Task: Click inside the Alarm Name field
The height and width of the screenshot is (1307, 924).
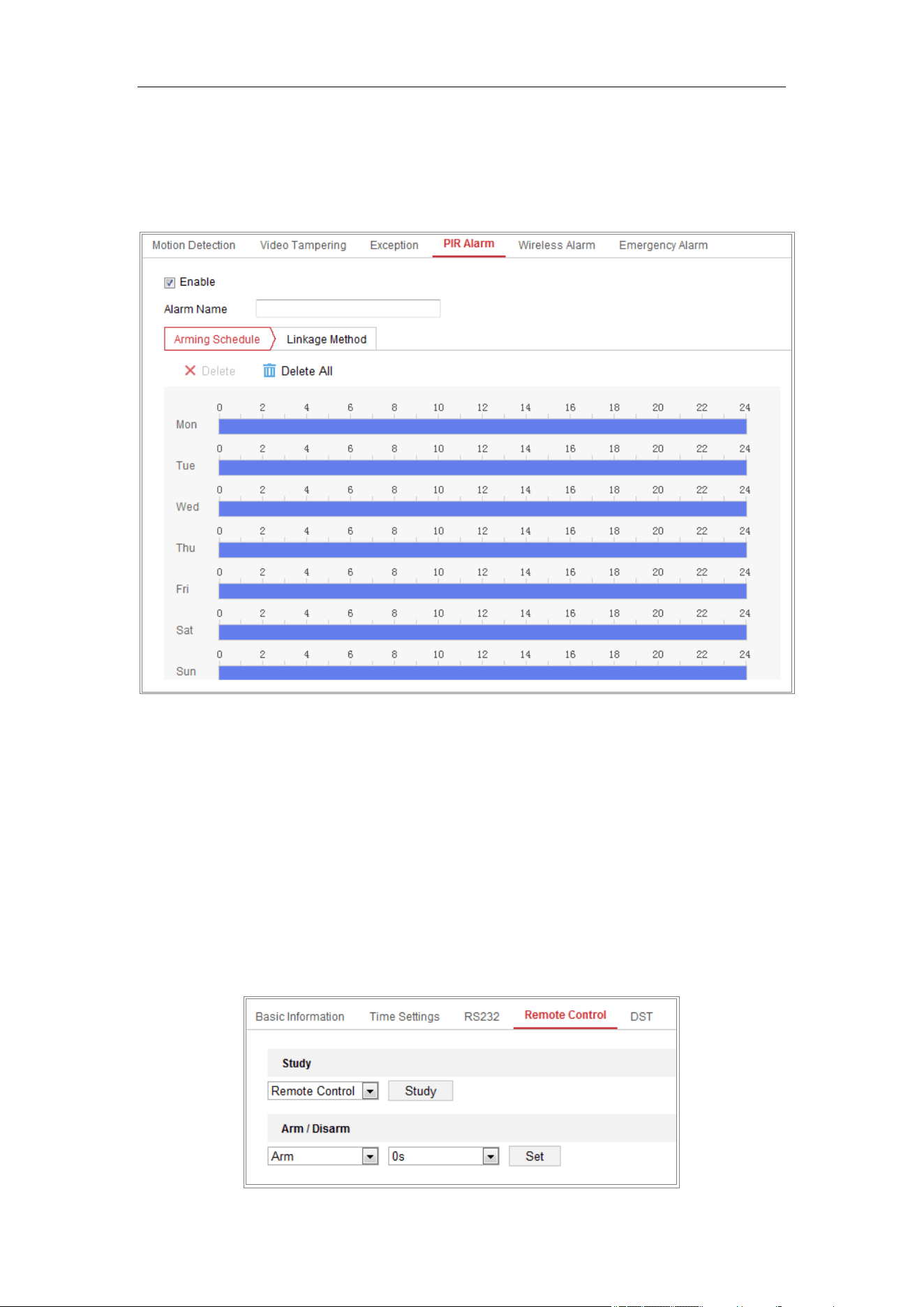Action: pos(348,309)
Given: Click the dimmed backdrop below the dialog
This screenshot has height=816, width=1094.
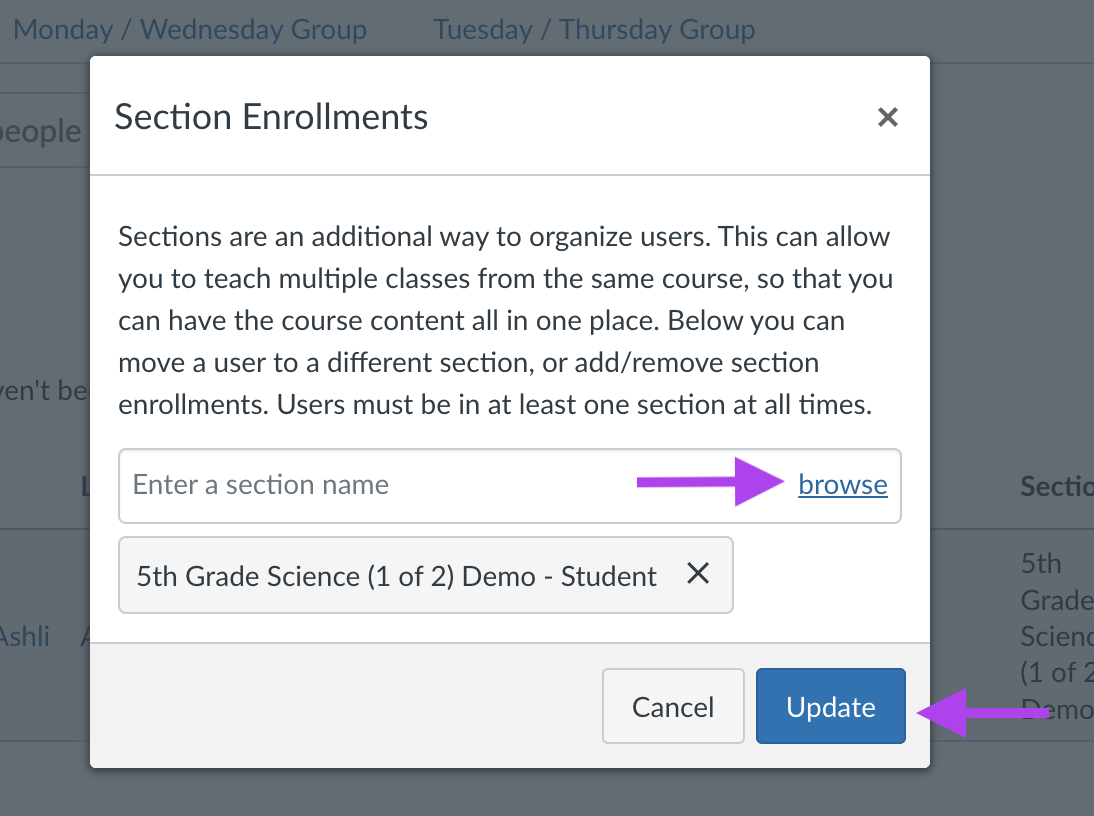Looking at the screenshot, I should pos(509,792).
┄┄┄┄┄┄┄┄┄┄┄┄┄┄┄┄┄┄┄┄
Exercise
Copy the rows above word for word, starting at the line that contains "Given: Click the" and ending with the last line of the rows. Leave the pictures out.

Correct response
Given: Click the dimmed backdrop below the dialog
This screenshot has height=816, width=1094.
Looking at the screenshot, I should pos(509,792).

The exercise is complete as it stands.